§ Recorded information
>>>
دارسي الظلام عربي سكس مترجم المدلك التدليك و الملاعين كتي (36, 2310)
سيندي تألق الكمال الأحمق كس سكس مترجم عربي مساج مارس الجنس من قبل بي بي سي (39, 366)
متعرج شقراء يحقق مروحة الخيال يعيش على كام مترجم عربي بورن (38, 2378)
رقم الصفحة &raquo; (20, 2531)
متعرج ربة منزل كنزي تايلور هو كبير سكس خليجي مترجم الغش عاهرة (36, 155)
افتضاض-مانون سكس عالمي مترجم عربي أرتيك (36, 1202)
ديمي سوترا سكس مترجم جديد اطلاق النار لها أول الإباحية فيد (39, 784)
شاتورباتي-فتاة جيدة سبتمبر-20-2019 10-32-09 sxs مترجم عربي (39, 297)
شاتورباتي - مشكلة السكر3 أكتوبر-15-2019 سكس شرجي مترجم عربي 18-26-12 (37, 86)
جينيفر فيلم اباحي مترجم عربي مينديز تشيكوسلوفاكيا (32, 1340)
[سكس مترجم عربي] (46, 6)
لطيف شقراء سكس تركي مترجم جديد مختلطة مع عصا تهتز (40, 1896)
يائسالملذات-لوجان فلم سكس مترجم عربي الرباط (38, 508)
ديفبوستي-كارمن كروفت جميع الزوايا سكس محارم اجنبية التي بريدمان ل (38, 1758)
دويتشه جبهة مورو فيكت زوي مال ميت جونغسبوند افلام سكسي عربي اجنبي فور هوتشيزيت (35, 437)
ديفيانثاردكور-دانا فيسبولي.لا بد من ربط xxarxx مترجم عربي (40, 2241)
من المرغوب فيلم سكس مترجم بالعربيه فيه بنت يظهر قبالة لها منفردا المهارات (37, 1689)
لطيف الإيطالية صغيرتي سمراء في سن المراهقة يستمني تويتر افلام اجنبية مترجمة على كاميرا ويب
<<<
§ Task prompt
All of the data, start to finish: please output it exactly.

§ Answer below
دارسي الظلام عربي سكس مترجم المدلك التدليك و الملاعين كتي (36, 2310)
سيندي تألق الكمال الأحمق كس سكس مترجم عربي مساج مارس الجنس من قبل بي بي سي (39, 366)
متعرج شقراء يحقق مروحة الخيال يعيش على كام مترجم عربي بورن (38, 2378)
رقم الصفحة &raquo; (20, 2531)
متعرج ربة منزل كنزي تايلور هو كبير سكس خليجي مترجم الغش عاهرة (36, 155)
افتضاض-مانون سكس عالمي مترجم عربي أرتيك (36, 1202)
ديمي سوترا سكس مترجم جديد اطلاق النار لها أول الإباحية فيد (39, 784)
شاتورباتي-فتاة جيدة سبتمبر-20-2019 10-32-09 sxs مترجم عربي (39, 297)
شاتورباتي - مشكلة السكر3 أكتوبر-15-2019 سكس شرجي مترجم عربي 18-26-12 (37, 86)
جينيفر فيلم اباحي مترجم عربي مينديز تشيكوسلوفاكيا (32, 1340)
[سكس مترجم عربي] (46, 6)
لطيف شقراء سكس تركي مترجم جديد مختلطة مع عصا تهتز (40, 1896)
يائسالملذات-لوجان فلم سكس مترجم عربي الرباط (38, 508)
ديفبوستي-كارمن كروفت جميع الزوايا سكس محارم اجنبية التي بريدمان ل (38, 1758)
دويتشه جبهة مورو فيكت زوي مال ميت جونغسبوند افلام سكسي عربي اجنبي فور هوتشيزيت (35, 437)
ديفيانثاردكور-دانا فيسبولي.لا بد من ربط xxarxx مترجم عربي (40, 2241)
من المرغوب فيلم سكس مترجم بالعربيه فيه بنت يظهر قبالة لها منفردا المهارات (37, 1689)
لطيف الإيطالية صغيرتي سمراء في سن المراهقة يستمني تويتر افلام اجنبية مترجمة على كاميرا ويب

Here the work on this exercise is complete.